The artistic collaboration with a choreographer asks dancers to have more abilities to compose and create. This workshop will put an emphasis on how to treat a material as a collaborator in a choreographic process. We will learn a movement material that will serve as a base to explore tools and methods that can help dancers to develop their own approach to movement and composition.
Anneleen Keppens - Composition and Improvisation
This workshop aims to nourish the development of your personal movement language through improvisation and composition. It is a space for creation, for expressing the multitude of you and for finding ways to share your personal expression in forms that communicate with a viewer. Guided improvisations based on visualizations, imagery and embodiment techniques allow us to trust our body as a rich source from which a variety of physical materials can manifest. These very personal experiences are then translated into set dance phrases. Each participant goes through the same process, but creates a unique collection of phrases. We then play with our phrases to uncover their full potential. What happens when they encounter other phrases? How can they become an experience for the viewer? How can the personal be shared with an audience? Through observation, communication, trial and error, we get to know our phrases better and better and find different ways of creating a dialogue between our dance and the viewer. We work in a fun, playful and respectful environment. The clear framework and guidelines of the workshop allow for a freedom to explore and experience the joy of creating.

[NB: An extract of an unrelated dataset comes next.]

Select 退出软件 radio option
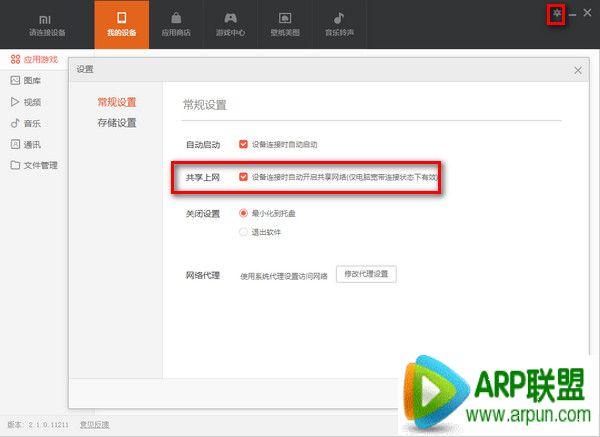The image size is (600, 437). (x=243, y=232)
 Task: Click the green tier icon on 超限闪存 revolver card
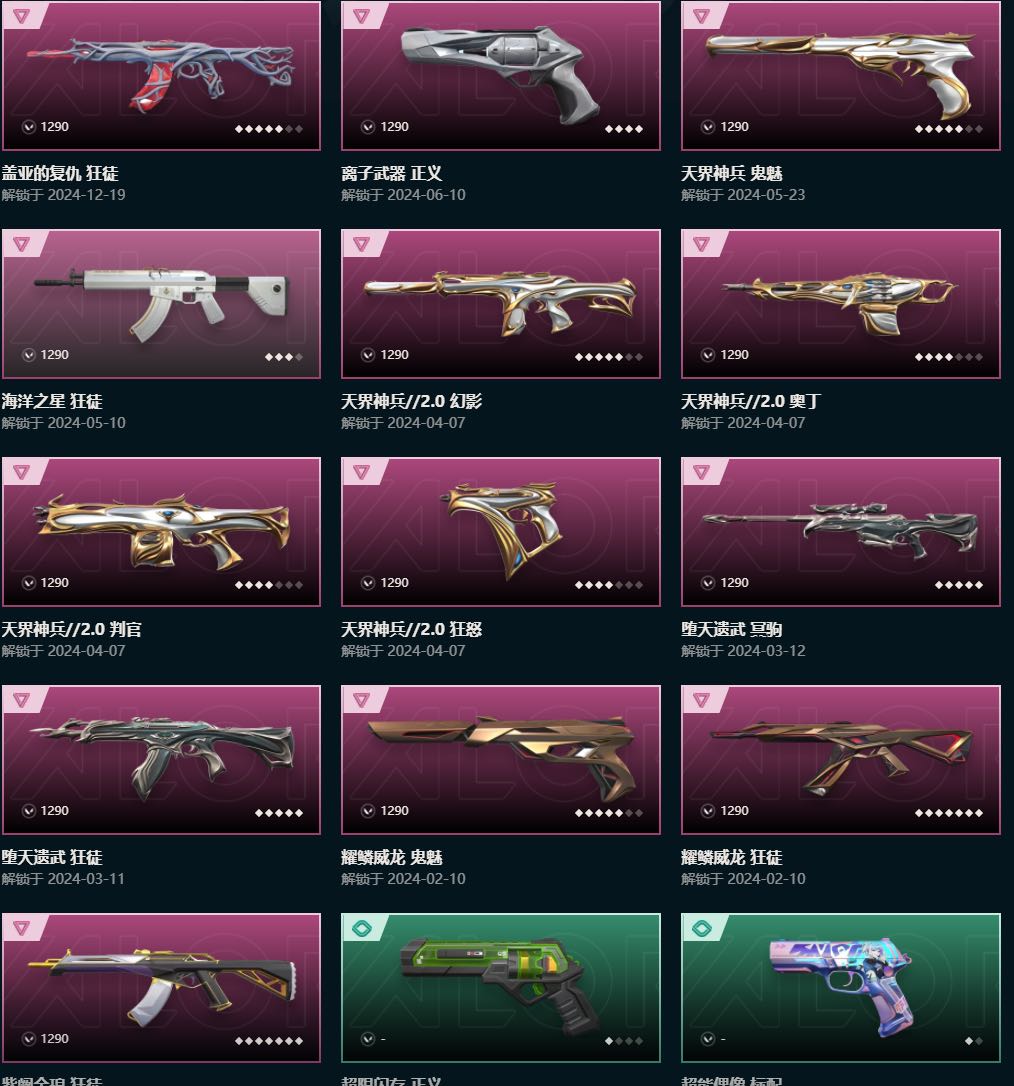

Rosas repertory descriptions
Johanne Saunier - Achterland (1990)
Achterland is a seminal choreography in Anne Teresa De Keersmaeker’s oeuvre. In this 1990 performance, for the first time, the choreographer gave the musicians a central position on stage and let them play an active role in the overall dynamic—an approach she would repeat in many subsequent projects. The unusual combination of György Ligeti’s and Eugène Ysaÿe’s music inspired De Keersmaeker and her dancers to create an original dance score with a delicate balance between energetic virtuosity and deceleration. This also was the choreographer’s first time writing dancing material specifically for men; she added three male dancers to what until that point had been a predominantly female company. In Achterland, the prevalent femininity and minimalism of several of Rosas’s earlier works gave way to an ambiguous no-man’s-land characterized by a blurring of boundaries and symbols.
Fumiyo Ikeda - Rosas Danst Rosas (1983)
In 1983, Anne Teresa De Keersmaeker had her international breakthrough with Rosas danst Rosas, a performance that has since become a benchmark in the history of postmodern dance. Rosas danst Rosas builds on the minimalism initiated in Fase (1982): abstract movements constitute the basis of a layered choreographic structure in which repetition plays the lead role. The fierceness of these movements is countered by small everyday gestures. Four dancers dance themselves, again and again. The exhaustion and perseverance that come with it create an emotional tension that contrasts sharply with the rigorous structure of the choreography. In this workshop, wee shall look at each part of the choreography, learning the basic phrase as well as its structure in order to dance some extracts. A truly stimulating experience to great music!